* _WORK INSTRUCTIONS_: An exact copy of every line from the one holding "The image size is (842, 422)." to the end of the entries below is required; leave the pictures out.

* _SUPPLIED INFORMATION_:
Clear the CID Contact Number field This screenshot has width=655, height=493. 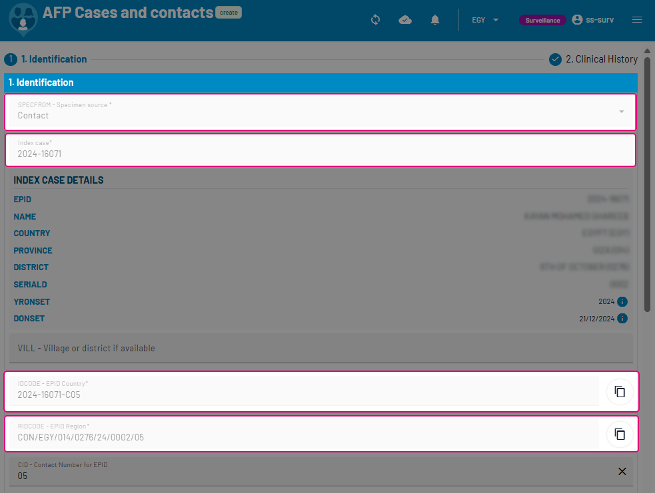coord(622,471)
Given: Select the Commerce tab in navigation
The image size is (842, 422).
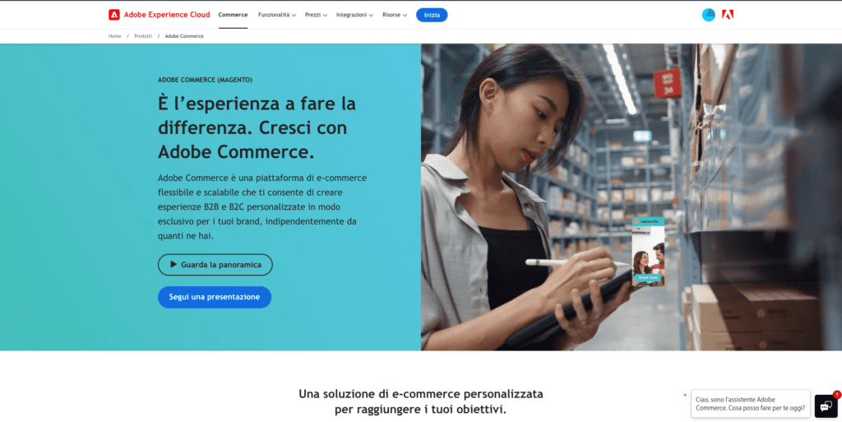Looking at the screenshot, I should (x=233, y=15).
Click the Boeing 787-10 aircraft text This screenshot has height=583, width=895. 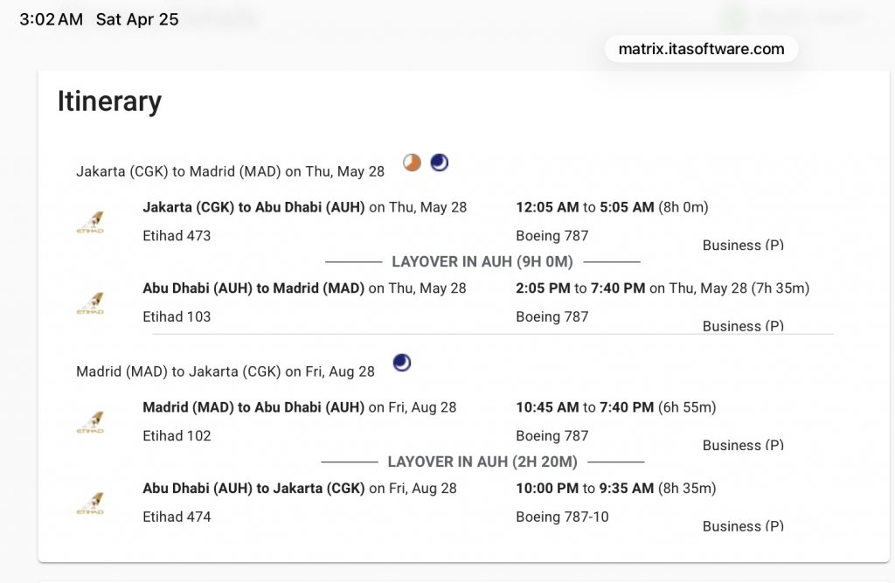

* _WRITTEN RESPONSE_:
The image size is (842, 422).
Looking at the screenshot, I should (x=233, y=15).
Click the Boeing 787-10 aircraft text This screenshot has height=583, width=895. 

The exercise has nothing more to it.